It’s the birthday of playwright and actor Sam Shepard (1943-2017), whose plays explored the concept of the American West in new and “hallucinatory” ways in which “the only undeniable truth is that of the mirage” (Ben Brantley, “Sam Shepard, Actor and Pulitzer-Winning Playwright, Is Dead at 73,” NY Times, July 31, 2017). He wrote over 50 plays and won the Pulitzer for Buried Child (1978). As an actor, Shepard was hunky and laconic in a way that also echoed the American West, and was best known for his role as Chuck Yeager in The Right Stuff (1983), which got him an Oscar nomination.

(And what have you and I accomplished today? I got my son’s Scholastic book order in. That’s something.)

Samuel Shepard Rogers III was born in Fort Sheridan, Illinois, formerly an army post and now a neighborhood near Highland Park, Illinois. He grew up first on military bases in the U.S. and Guam before the family moved to an avocado farm in Duarte, California. Shepard studied agriculture at Mount San Antonio College, then dropped out and moved to New York City to act and write plays. A number of Off-Off-Broadway theatres were just starting up (this was the 1960s), and Shepard fairly easily found a venue for his early one-act plays, winning Obie Awards for several.

In the early 1970s, Shepard lived in London, and several of his plays premiered there. He returned to the States in 1974 as playwright-in-residence at the Magic Theatre in San Francisco. By the late 70s, he was writing family tragedies, such as Buried Child and True West (1980), which is the play that made John Malkovich and Gary Sinise famous. (Okay, who is Gary Sinise? But Malkovich I know.) His latest play was A Particle of Dread (2014). As an actor, he appeared in more than 50 films, including Fool for Love (1985) based on his own play; The Pelican Brief (1993); Snow Falling on Cedars (1999); The Notebook (2004); and The Assassination of Jesse James by the Coward Robert Ford (2007). (Love that title. I like a title that tips its hand.)

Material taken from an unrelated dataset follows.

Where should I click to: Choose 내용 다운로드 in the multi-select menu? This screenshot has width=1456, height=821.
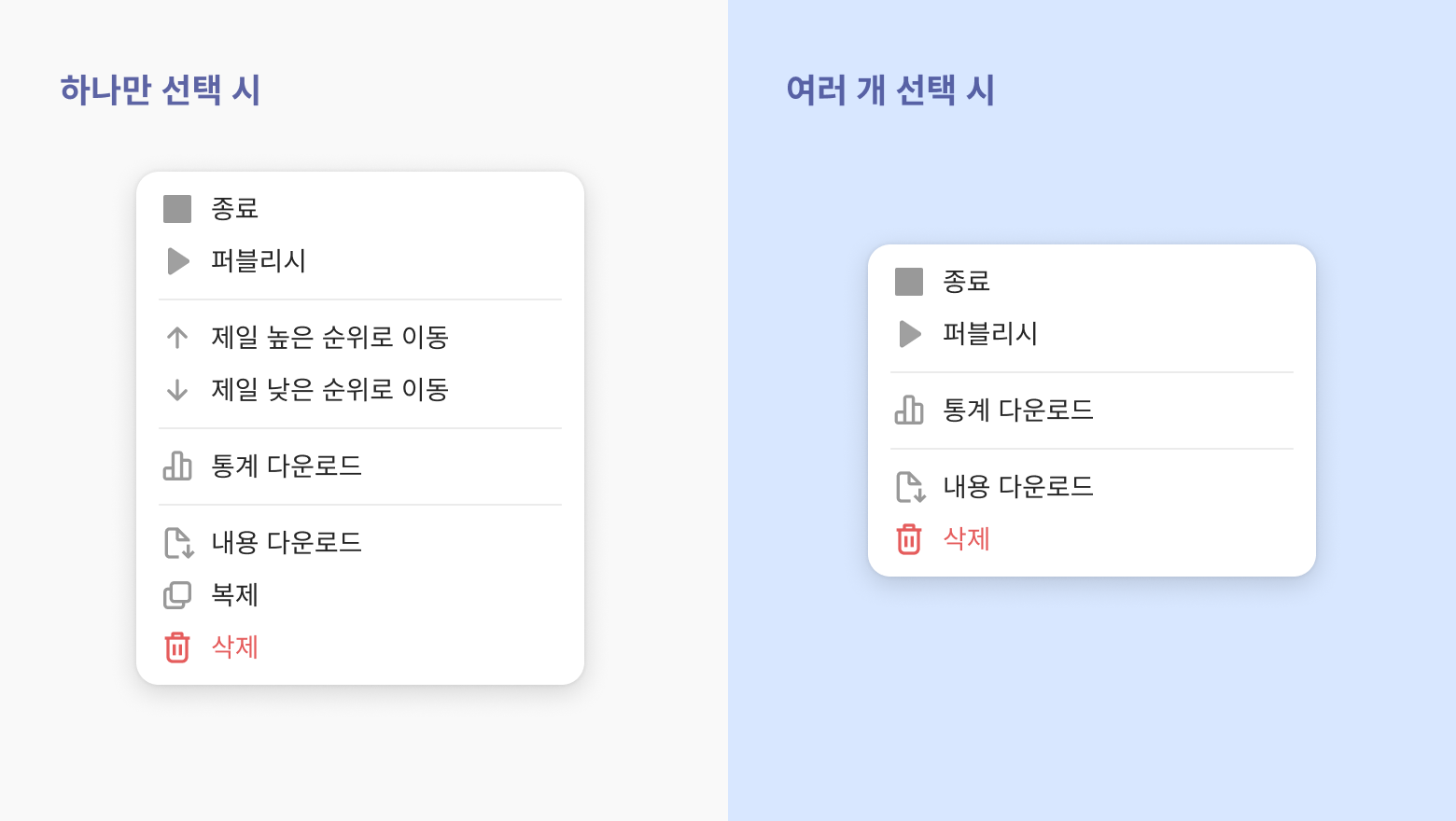[1092, 487]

Shepard was married to and had a child with actress O-Lan Jones from 1969-1984, had an affair with musician Patti Smith, and had a long-term relationship with actress Jessica Lange for 30 years, ending in 2009; they had two children. Shepard pretty much did interesting and important work as an actor and playwright until nearly the end of his life. During his struggle with Lou Gehrig’s disease, Shepard wrote the novel Spy of the First Person, which was published five months after his death.

Have an incredibly wonderful sort of Monday and stay scrupulously honest to the data.